His Banner Over Me Is Love
Tuesday, May 23 2017
I was dozing on and off – at least I was trying to. It was 4:30 on a Saturday afternoon, and I was holed up in my bedroom. The curtains were drawn closed, and I was in the dark. Everything was absolutely quiet around me. I had a cold wet cloth on my forehead. And I was trying to lie as still as I could.
Because I had a terrible migraine headache.
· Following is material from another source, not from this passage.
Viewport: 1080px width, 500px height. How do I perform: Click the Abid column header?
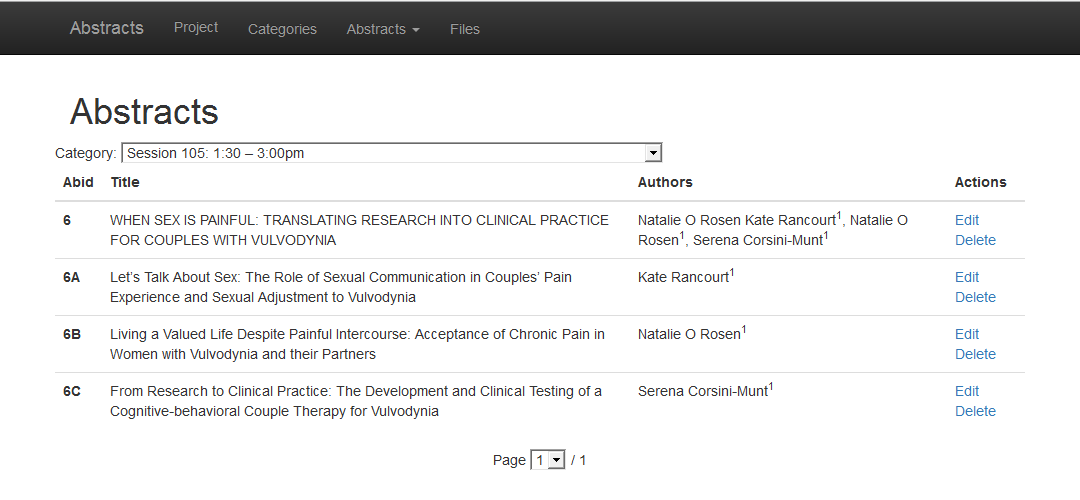point(78,182)
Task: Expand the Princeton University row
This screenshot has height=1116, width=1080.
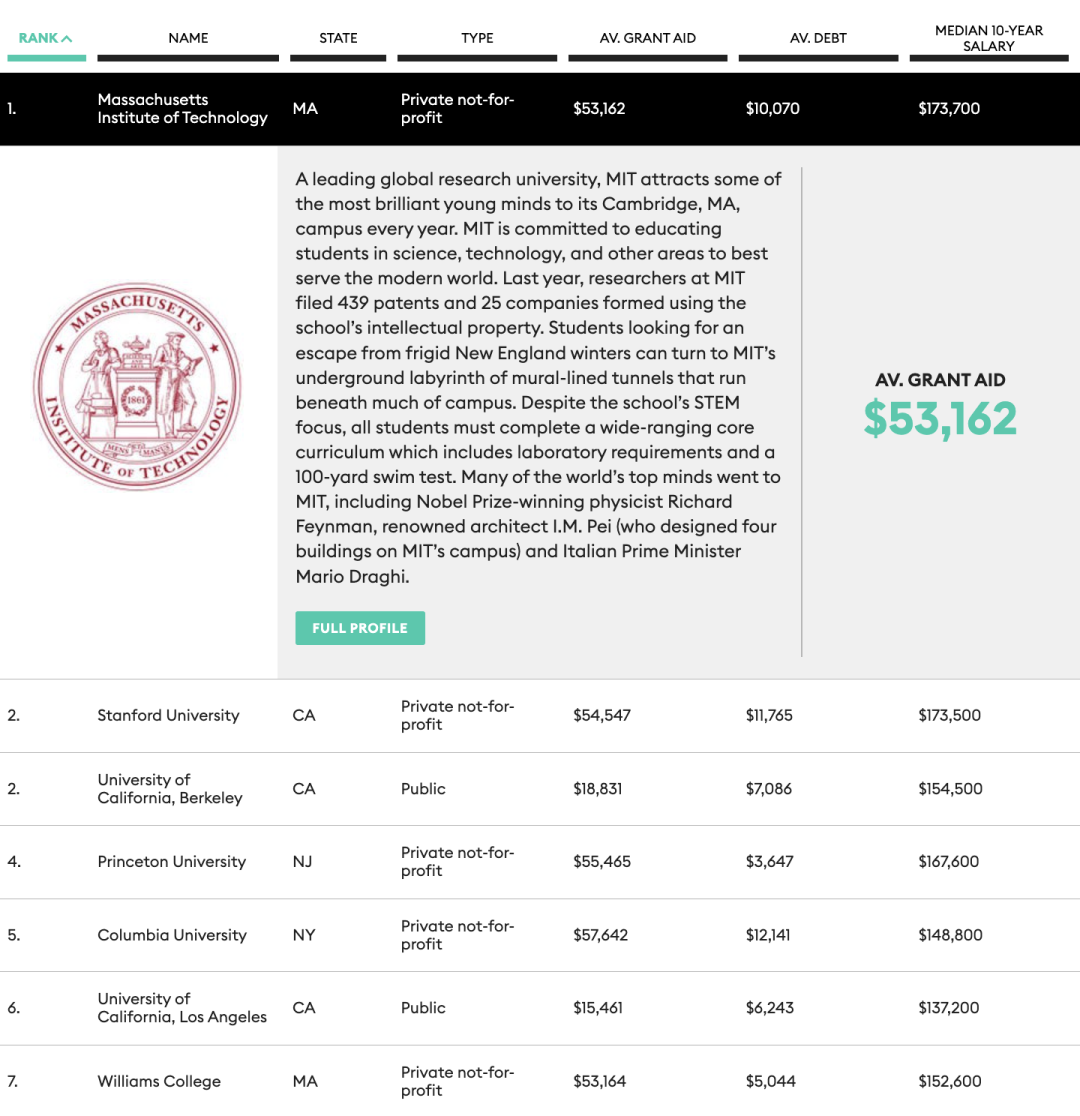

These migraine-days of mine are so miserable, and they are so hard to understand and accept. They seem such wasted days to me. I can’t be up and about doing anything, because all light and sound and movement worsen the pain. I can’t be in bed reading or studying, because my brain hurts too much to concentrate. And I can’t even be praying, because my head feels like a mixer has plowed through it, and I can’t put two thoughts together. So I just lie there, one side of my head throbbing, one eye feeling like it will fall out, every bone from my skull to my jaw aching, my stomach nauseated – and I wonder what “good” such a day affords to anyone. And I feel frustrated and angry at the seeming uselessness of each passing aching hour.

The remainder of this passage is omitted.